_YOUR GOAL:_
Report each line from the listing that the string "Sort" appears in.

_INFORMATION SUPPLIED:_
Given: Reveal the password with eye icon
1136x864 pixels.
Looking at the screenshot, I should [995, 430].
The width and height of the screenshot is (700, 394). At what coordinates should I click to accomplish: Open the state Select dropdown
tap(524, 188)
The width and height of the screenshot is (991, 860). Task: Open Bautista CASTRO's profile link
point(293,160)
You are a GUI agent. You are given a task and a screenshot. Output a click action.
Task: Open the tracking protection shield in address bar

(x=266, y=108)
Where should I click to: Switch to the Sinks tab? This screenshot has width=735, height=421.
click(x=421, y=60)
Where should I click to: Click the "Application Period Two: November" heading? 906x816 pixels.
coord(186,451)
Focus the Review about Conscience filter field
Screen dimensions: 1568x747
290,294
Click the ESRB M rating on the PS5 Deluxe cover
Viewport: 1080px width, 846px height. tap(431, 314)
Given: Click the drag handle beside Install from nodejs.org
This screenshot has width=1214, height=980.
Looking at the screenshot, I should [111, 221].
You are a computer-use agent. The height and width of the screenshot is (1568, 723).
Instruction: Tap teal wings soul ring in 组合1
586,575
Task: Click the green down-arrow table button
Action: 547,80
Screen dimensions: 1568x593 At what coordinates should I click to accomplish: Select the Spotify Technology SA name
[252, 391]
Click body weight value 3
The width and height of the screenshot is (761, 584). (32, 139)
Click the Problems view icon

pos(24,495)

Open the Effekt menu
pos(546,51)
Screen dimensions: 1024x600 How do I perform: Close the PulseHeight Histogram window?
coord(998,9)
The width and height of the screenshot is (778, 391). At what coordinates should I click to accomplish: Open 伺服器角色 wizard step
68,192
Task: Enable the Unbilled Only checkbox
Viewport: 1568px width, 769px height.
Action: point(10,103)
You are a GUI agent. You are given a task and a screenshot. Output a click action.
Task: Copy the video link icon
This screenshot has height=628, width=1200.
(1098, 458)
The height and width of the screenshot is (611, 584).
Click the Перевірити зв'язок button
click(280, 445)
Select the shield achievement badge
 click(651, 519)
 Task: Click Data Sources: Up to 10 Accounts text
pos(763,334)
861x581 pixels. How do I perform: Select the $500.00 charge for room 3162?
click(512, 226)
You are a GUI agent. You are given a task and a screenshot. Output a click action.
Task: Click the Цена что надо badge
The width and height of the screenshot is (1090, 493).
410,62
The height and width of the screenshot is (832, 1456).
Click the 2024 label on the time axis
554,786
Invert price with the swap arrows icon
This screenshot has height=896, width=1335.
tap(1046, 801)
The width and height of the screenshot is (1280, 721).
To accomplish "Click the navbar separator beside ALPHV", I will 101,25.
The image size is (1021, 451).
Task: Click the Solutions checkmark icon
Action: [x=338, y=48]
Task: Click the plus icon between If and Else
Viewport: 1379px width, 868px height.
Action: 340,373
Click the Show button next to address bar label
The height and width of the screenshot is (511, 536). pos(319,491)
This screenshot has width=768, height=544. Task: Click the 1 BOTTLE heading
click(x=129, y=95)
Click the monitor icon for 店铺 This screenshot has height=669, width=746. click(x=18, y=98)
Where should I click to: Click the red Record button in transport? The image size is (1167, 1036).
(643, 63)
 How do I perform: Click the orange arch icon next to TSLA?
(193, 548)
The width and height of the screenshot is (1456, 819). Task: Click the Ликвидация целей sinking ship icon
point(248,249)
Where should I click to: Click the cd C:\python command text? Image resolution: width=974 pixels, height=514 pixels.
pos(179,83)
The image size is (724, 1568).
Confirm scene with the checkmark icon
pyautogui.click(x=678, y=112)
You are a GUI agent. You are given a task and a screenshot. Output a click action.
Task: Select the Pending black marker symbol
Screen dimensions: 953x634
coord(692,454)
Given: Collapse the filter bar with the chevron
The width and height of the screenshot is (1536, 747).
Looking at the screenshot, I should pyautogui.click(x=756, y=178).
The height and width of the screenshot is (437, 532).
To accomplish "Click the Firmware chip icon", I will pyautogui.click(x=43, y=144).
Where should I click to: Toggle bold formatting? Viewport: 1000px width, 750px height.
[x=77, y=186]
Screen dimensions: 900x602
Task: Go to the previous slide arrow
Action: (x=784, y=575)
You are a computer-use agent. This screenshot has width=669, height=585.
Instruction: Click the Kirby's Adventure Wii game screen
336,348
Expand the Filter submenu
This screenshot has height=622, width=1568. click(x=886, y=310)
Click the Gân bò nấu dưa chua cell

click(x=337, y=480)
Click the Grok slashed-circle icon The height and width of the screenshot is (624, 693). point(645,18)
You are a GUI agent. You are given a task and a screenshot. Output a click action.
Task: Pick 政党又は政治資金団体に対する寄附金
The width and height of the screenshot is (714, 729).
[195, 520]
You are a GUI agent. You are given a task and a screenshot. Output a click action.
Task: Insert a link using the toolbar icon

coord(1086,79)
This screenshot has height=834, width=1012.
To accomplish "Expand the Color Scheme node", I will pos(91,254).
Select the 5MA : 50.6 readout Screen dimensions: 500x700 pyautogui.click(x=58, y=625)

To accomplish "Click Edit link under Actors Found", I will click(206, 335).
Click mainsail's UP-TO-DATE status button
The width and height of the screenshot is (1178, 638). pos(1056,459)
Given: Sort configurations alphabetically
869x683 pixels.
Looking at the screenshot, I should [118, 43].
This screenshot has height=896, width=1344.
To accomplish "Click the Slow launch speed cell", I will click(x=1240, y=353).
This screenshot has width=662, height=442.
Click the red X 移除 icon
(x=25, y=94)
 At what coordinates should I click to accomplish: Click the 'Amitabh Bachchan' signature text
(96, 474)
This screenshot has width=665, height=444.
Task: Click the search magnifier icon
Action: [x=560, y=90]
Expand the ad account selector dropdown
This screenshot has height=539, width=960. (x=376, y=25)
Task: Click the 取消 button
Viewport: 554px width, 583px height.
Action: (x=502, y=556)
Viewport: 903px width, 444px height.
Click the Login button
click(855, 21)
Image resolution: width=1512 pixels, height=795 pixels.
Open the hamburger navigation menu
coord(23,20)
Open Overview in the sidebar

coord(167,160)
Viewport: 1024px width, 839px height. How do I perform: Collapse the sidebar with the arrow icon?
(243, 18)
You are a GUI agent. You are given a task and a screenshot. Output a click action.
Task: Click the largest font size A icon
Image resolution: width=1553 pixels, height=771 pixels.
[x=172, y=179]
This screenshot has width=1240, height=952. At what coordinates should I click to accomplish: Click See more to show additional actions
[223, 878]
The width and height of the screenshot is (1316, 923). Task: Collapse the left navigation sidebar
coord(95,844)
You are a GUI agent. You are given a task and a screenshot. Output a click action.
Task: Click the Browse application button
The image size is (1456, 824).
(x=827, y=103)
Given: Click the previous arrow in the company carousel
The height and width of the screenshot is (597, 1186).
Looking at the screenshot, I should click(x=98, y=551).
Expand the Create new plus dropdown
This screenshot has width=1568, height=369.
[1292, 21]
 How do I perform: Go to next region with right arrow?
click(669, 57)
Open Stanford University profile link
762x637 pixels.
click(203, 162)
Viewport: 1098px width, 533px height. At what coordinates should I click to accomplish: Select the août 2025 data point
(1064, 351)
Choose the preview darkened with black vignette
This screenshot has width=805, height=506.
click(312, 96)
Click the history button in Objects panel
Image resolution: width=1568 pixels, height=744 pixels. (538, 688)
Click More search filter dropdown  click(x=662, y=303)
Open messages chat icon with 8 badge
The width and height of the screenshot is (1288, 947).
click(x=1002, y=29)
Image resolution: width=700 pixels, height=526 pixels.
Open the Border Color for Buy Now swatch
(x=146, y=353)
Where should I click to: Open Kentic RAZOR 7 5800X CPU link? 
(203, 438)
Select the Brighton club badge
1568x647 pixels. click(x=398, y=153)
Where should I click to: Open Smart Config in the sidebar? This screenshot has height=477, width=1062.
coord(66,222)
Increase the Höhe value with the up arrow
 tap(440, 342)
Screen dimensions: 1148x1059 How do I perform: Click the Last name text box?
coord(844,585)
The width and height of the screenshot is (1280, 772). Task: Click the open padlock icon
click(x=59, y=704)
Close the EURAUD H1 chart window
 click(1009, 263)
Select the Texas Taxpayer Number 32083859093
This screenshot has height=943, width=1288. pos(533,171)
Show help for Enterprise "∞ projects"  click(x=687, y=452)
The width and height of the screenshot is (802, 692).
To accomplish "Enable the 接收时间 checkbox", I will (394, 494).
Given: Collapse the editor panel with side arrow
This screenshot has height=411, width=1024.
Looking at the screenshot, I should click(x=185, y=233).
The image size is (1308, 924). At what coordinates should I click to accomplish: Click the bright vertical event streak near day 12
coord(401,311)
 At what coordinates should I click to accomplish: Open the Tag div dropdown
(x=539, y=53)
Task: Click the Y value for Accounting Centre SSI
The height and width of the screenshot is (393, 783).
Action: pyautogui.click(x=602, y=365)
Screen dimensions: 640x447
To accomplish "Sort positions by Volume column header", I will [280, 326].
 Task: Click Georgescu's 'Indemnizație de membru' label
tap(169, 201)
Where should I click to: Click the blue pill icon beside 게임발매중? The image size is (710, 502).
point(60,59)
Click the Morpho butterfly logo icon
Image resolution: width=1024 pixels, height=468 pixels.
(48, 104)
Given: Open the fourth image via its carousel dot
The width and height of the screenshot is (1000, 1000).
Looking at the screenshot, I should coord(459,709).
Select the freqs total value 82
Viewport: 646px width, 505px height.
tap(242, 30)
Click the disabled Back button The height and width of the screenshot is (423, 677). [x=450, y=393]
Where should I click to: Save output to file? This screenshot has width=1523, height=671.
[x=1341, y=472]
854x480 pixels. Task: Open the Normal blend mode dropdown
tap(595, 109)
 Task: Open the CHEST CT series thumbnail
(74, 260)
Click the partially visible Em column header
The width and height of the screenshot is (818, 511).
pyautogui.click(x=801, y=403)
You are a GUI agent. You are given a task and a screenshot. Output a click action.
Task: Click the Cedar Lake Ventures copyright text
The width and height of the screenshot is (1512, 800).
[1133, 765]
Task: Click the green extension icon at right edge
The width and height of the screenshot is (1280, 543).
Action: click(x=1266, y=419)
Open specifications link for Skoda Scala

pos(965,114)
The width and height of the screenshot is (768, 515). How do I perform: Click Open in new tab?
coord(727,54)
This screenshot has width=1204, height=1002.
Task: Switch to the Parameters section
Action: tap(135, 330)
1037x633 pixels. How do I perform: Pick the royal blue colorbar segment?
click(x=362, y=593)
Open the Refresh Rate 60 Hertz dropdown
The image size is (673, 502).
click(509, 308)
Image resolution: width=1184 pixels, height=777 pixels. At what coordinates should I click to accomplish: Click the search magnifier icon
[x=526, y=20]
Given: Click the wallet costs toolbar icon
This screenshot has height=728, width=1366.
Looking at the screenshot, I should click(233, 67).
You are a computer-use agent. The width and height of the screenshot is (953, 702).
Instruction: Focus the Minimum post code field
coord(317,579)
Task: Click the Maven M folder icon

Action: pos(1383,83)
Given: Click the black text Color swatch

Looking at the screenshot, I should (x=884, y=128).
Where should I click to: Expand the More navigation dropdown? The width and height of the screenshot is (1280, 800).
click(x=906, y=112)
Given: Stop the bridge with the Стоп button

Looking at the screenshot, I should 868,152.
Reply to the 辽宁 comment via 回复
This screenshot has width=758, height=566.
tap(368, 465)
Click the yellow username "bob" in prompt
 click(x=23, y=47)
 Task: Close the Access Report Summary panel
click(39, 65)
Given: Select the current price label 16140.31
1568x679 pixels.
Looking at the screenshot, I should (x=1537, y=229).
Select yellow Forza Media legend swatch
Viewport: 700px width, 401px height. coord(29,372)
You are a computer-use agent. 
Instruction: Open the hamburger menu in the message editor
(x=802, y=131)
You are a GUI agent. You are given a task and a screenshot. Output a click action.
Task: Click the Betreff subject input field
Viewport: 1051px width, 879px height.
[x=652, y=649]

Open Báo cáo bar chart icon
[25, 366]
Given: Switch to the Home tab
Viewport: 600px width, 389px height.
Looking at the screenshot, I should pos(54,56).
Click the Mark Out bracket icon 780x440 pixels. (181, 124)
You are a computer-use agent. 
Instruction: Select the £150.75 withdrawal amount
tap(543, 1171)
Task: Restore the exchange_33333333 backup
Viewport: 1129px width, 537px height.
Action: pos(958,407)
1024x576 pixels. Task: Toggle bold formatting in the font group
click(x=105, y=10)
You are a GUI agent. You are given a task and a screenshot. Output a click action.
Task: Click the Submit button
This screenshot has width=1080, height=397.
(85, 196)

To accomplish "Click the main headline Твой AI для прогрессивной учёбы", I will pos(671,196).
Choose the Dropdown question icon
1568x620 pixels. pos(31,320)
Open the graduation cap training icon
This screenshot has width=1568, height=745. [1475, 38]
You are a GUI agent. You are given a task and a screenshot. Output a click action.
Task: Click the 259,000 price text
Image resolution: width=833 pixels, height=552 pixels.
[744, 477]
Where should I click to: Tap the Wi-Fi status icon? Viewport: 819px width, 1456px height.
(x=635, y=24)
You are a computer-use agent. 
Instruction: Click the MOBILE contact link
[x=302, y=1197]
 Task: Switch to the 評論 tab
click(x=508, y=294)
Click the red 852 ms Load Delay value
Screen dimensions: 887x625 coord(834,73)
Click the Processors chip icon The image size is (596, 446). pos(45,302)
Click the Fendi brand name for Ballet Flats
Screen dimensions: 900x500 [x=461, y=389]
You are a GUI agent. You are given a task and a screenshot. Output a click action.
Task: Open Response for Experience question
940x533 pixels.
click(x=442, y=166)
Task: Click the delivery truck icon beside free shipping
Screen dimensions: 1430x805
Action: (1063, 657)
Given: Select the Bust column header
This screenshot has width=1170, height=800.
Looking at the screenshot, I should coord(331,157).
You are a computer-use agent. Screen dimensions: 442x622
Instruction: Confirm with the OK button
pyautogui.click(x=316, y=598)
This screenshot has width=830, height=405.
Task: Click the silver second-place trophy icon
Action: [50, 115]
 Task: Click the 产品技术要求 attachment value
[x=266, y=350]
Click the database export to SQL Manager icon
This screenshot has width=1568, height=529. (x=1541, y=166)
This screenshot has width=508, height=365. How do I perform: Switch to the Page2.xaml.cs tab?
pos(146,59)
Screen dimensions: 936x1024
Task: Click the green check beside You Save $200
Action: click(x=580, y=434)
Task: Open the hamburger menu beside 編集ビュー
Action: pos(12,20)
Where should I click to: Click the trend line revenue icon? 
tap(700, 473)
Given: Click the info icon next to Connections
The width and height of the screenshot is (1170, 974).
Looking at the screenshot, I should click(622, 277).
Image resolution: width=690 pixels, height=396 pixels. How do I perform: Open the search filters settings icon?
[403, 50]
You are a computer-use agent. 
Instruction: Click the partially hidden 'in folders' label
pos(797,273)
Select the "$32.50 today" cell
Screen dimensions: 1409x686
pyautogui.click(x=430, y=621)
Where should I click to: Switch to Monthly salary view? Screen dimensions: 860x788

_EXERCISE RESPONSE:_
Given: Sort configurations alphabetically
To accomplish "Sort positions by Volume column header", I will [280, 326].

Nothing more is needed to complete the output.